第20話 親友の田中は親友の田中になった
「……ティアラの見えない壁が、消えました」
アリスの手の中で、願いを叶えるティアラがキラキラと輝いている。月光がステンドグラスを照らす、幻想的で美しい"約束の教会"というこの場所で。もうすぐ、エンディングが訪れようとしている。
『この場所に来ることで、ティアラの使用制限が解除された。あとは、願うだけだ』
「……大事な願いを唱えるこの役目、私が引き受けても宜しいのでしょうか」
アリスはティアラを眺めながら、不安そうに田中と俺に尋ねる。
ここから先は、俺たちが介入できない領域だ。酷ではあるが、全て彼女に任せることになる。
「……うん、君に託すよ」
『噂ではそのティアラは、"乙女の願いを何でもひとつ叶えるティアラ"らしいからな。中身が男の田中じゃ、上手くいかないと思う。だから、アリスちゃん。俺たちは君に全て委ねる。……田中、最後のフラグイベントだ。アリスちゃんにティアラを被せてやってくれ。そうすることで、全ての条件が整う』
田中は頷いて、アリスの頭の上にそっとティアラを乗せた。
アリスは神に祈りを捧げるように、ゆっくりと目をつぶって両の手を合わせる。
俺はそれと同時に現れた最後の選択肢、"願いを込める"にカーソルを合わせ、ボタンを押す。その瞬間、画面は大きく乱れてブラックアウトした。
やれることはやった。後は、奇跡を信じるだけだ。
本来クリアを迎えてエンディングが流れる筈の画面には、激しいノイズが走る。
しばらく待ってもゲーム機はザラザラと砂嵐のような画面を映し続けるのみで、二人がどうなったのか、中で何が起こっているのかは、こちらから観測することはできない。

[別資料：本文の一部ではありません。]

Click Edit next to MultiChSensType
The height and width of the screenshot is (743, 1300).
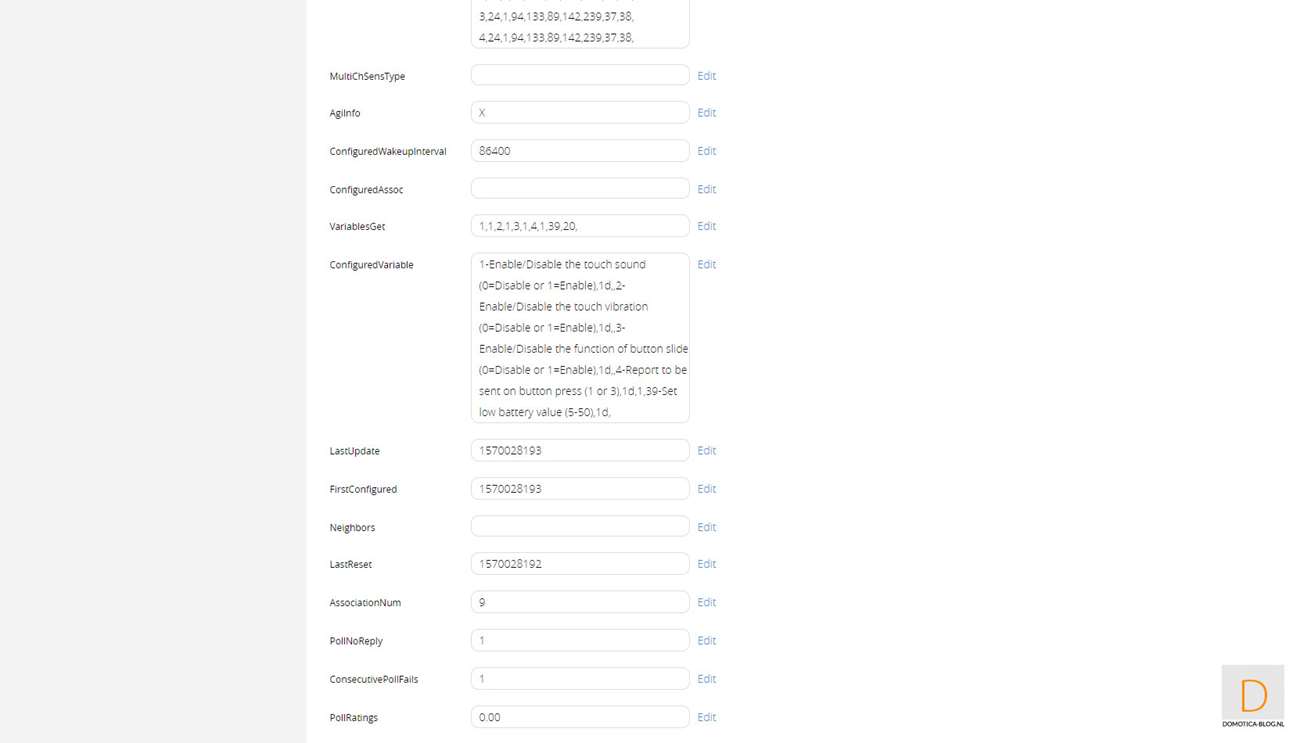706,76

『……あーあ、こりゃ失敗するかもな。アリスちゃんが、田中を離すと思えないし』
『いいえ、アリスは誰よりも強い娘よ。あの子はきっと、正しい選択をする』
俺たちには、見守ることしか出来ない。
あの世界の主、アリスの決断を。
♢♢♢♢♢
強い風が吹いている。砂嵐のような風は私と田中様を囲んで、その姿を曇らせる。
祈らなくては、願わなくては。
そう思っているのに、思考は散乱し、乱れ、まとまらない。
……ごめんなさい、田中様。ごめんなさい。
私には、願うことができない。
「……田中様、私にはできません。私は貴方を……貴方を帰したくないと、思ってしまっているのです……!このまま二人で、幸福に生きてゆけたらと……そう、願ってしまいそうになるのです…………!」
強い風が私の声を遮って、言葉を途切れ途切れに分断していく。
私のすぐ隣に居るはずの田中様の声も、ノイズが混じって私の耳に届く。
「……それが君の願いなら。僕は、受け入れるよ。それに、ティアラに願うのが僕だったら……きっとそうしてしまう。僕も君と同じ気持ちだ、本当は君と、離れたくない」
「田中様……!」
嬉しい。貴方が、この世界に居てくれるなら。
私はもう、一人じゃない。
永遠のようなこの世界で、私たちは。
きっと幸福に、生きていける。
そんな、夢のような甘美な空想が、私の頭の中を蝕む。
違う。違う。
それは私にとっての幸福。
……貴方にとっての幸福じゃない。
愛してる。愛してる。
だから私は、決断しなければならない。
「…………けれど私は、貴方をこの世界に留めるという残酷なことを、したくはないのです……!この世界は……貴方が生きるべき場所ではありません。この、魂の牢獄に…………終わりのなく、永遠に繰り返される、救いのない世界に。貴方を捕らえることなんて、私……!」
「……君となら、そんな地獄も。きっと幸福だと思えるよ」
田中様は微笑んで、私に優しい言葉をかける。
愛しい人。大好きな人。
貴方はいつだって、私の欲しい言葉をくれる。
貴方が欲しい。貴方の全てが欲しい。
ああ、あの世界に蔓延る仄暗い魔、あれはきっと私自身。
私は、貴方を救いたいと思う一方で。
貴方を壊してでもこの世界に留めようと、心のどこかで考えてしまった。
貴方は、私の世界の全て。
……けれど貴方の世界は、この世界よりももっと広く、自由に広がっていく。
「愛しています、田中様」
貴方を離したくない、離れたくない。
けれど私は、決断した。
……作り物だらけのこの世界で、この心だけは真実であると信じたい。
「…………だから私は、あなたの幸福を心から祈ります」
私は田中様を突き飛ばして、砂嵐の外に押し出した。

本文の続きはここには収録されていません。